Taking some time off from her busy schedule and after wraping up filming on her first Public Service Announcment for Greenpeace alongside actor Milo Ventimiglia, Eliska travelled to southern Africa with fifteen members of a non-profit organization to protest the poaching of exotic animals in the Republic of Namibia and spoke out against the exotic animal trade, all while helping to build much needed water holds for African elephants.

“Africa is home to some of the world’s most beautiful creatures and their biggest predator is man. We steal them, abuse them, kill them… all for the benefit of entertainment and luxury,” says the actress whose busy activist schedule sees her campaigning for animal welfare and environmental organizations like World Society for the Protection of Animals, Wildlife Warriors Worldwide and PETA.

Spending an extended 39 days (from the planned 28) in Namibia, the Hollywood phenomenon assisted multiple welfare societies in their quest to shut down the exotic animal black market, a trade in which tigers, bears, birds and reptiles are trapped and sold illegally to international customers. “These animals don’t belong in bedrooms or in cages in your yard. It’s their natural instinct to run, hunt, interact and reproduce.”

On her return home to New York City this week, the exhausted actress recalled moments where she felt immense failure. “Anyone that decides to do this kind of thing needs to be mentally prepared to find or witness things that will haunt them for the rest of their life. You feel such a desire to beat the bad guys that you don’t tend to think about that side of things until you’re there and it’s all around you. It does make you more determined to end the suffering, but you spend most of the night crying into someone else’s lap.”

Eliska admits that, despite her sizzling movie-star career, “there is nothing in this world that will feel as good as helping to make a difference. There are issues, issue after issue and it’s up to us, every day regular people to figure it out. To know that because of you, there are some animals still roaming Africa instead of sitting alone in a cage… I can’t even describe that feeling.”

■ ■ ■

▸ **Written task**
From the article about Eliska's trip to Namibia, list every organization named. The material after the article about Eliska's trip to Namibia comes from a different source.

▸ **Dataset excerpt**
■ ■ ■

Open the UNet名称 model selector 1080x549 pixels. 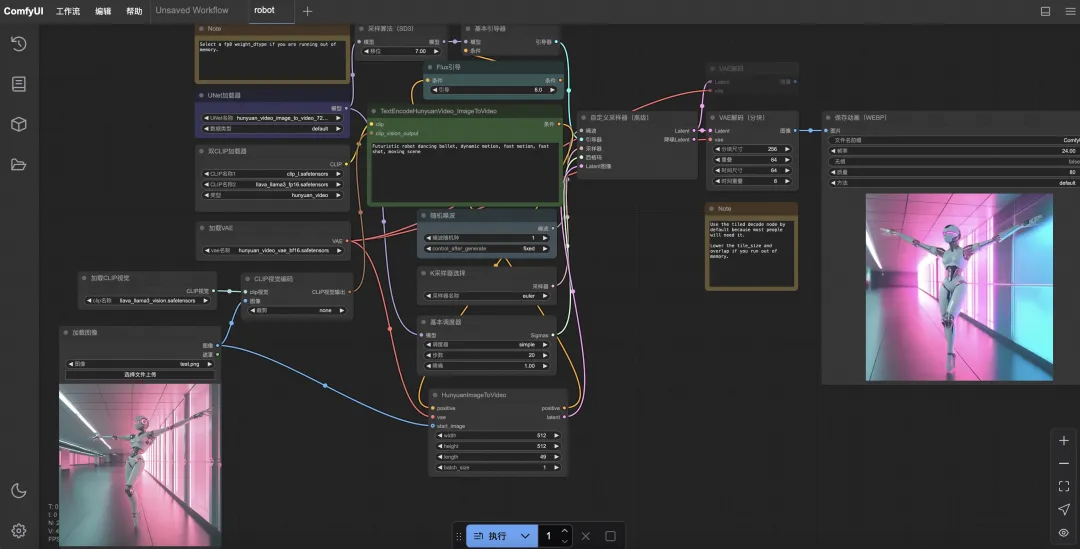tap(274, 118)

■ ■ ■

▸ **The response**
- Greenpeace
- World Society for the Protection of Animals
- Wildlife Warriors Worldwide
- PETA